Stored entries
——
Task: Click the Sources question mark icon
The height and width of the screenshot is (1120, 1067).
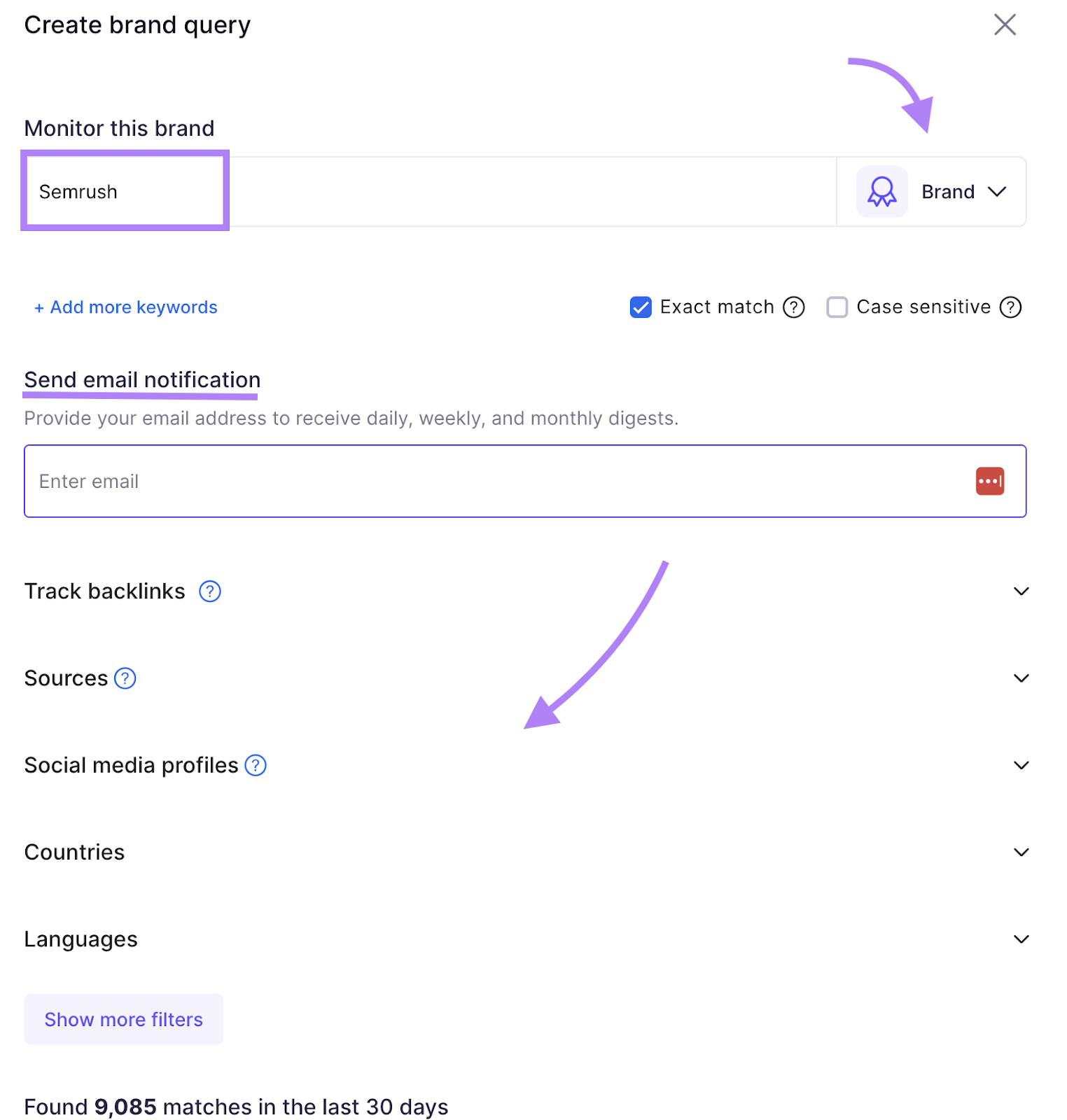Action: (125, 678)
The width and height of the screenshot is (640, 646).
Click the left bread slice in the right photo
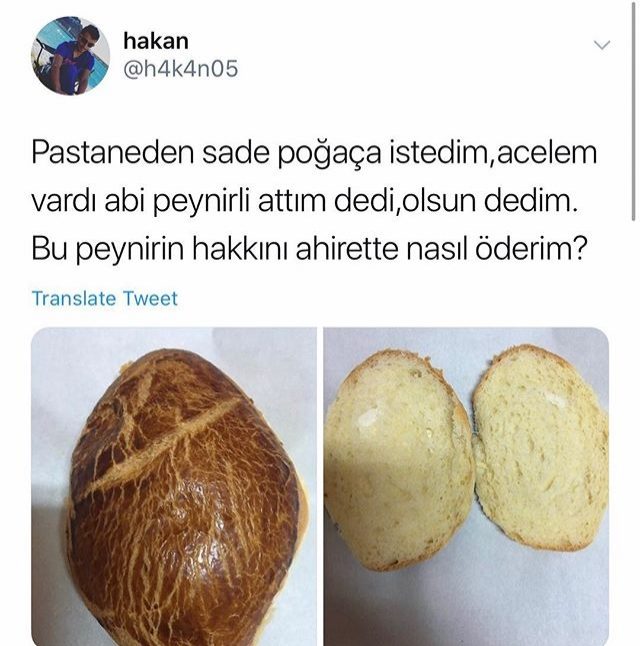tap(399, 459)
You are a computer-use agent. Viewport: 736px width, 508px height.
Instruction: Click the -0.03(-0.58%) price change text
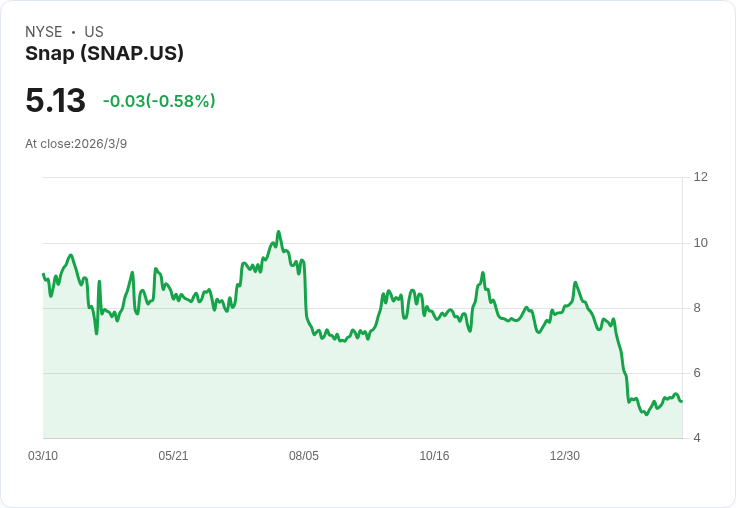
——
Once you reach the line containing "The height and", print it and every line after it exactly, through the end of the entries, without any pictures.

The height and width of the screenshot is (1120, 1067).
Action: (125, 678)
The width and height of the screenshot is (640, 646).
Click the left bread slice in the right photo
tap(399, 459)
You are a computer-use agent. Viewport: 736px width, 508px height.
Instruction: Click the -0.03(-0.58%) price change text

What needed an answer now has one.